# Fritz!Box Repeat Fritz!Box (mit Telefon?)



## AIKler (9. Juli 2014)

Hallo

ich habe einen Anschluss (ADSL+ISDN) mit einer Fritzbox 7390 im Wohnzimmer.

Jetzt möchte ich ein Stockwerk tiefer mein Büro ausbauen. Internet ist bereits durch den Repeater-Modus der FB7170 realisiert. Da brauch dann auch noch einen Fax / Telefonanschluss.

Meine Frage:

Ist dieses Szenario möglich???
Wenn ja, wie????

Vielen Dank

Christoph


----------



## Nino14 (11. Juli 2014)

Hi,

wenn ich es richtig im Kopf habe, kannst du an der Fritz!Box 7390 IP Telefone anmelden.
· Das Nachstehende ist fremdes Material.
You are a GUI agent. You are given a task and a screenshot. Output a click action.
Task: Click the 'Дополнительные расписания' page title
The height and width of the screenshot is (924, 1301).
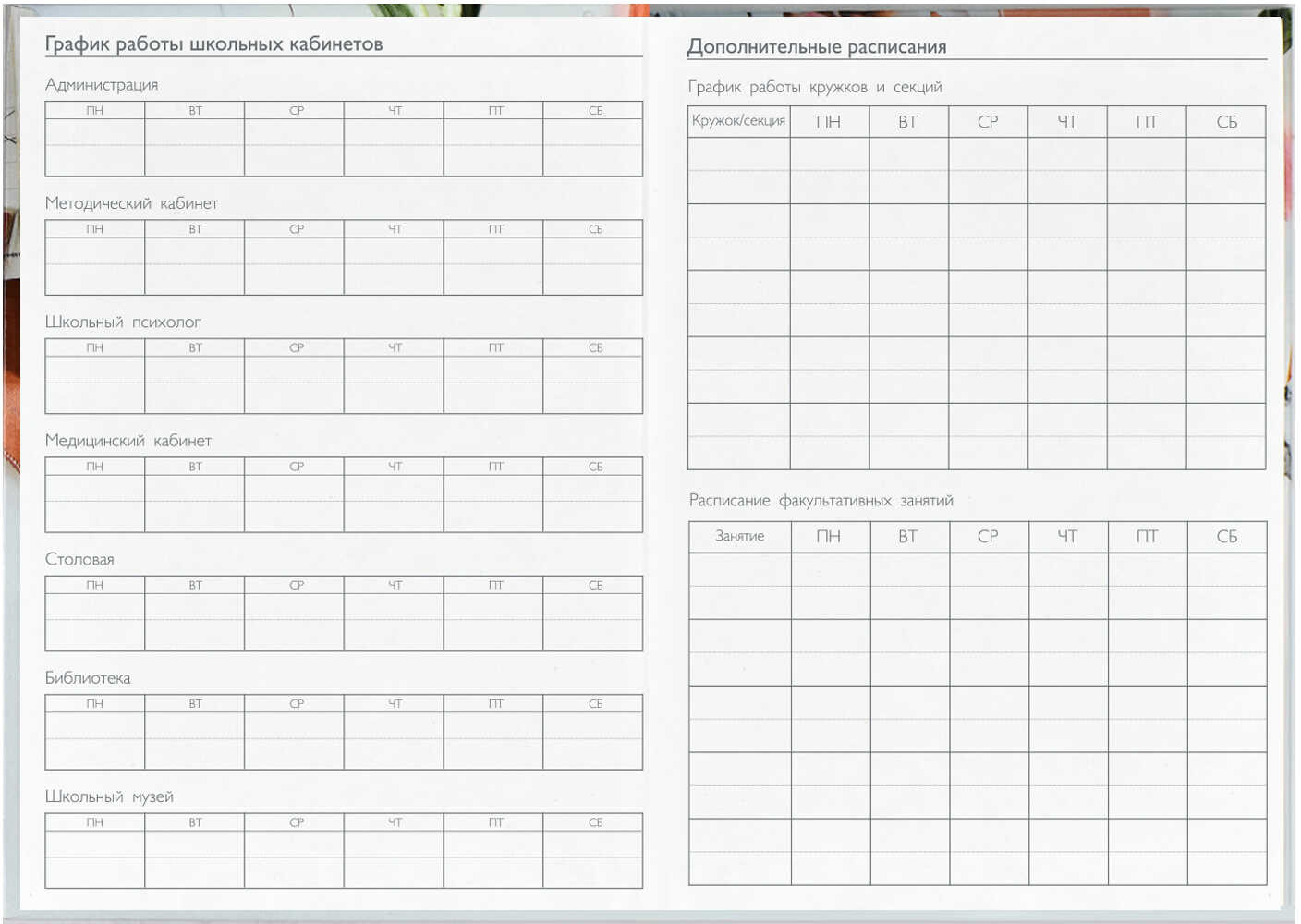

Folgendes Szenario: Du richtest an deiner FB7170 als VoIP Server deine 7390 ein (an der 7390 müssen vorher für jede Nummer IP Endgeräte eingerichtet werden). Dann kannst du an deiner 7170 Telefone und Faxe anschließen die über VoIP (bzw. SIP) mit deiner 7390 sprechen. Von dort gehen die Gespräche dann per VoIP/ISDN oder Analog weiter.

VG
Nino


----------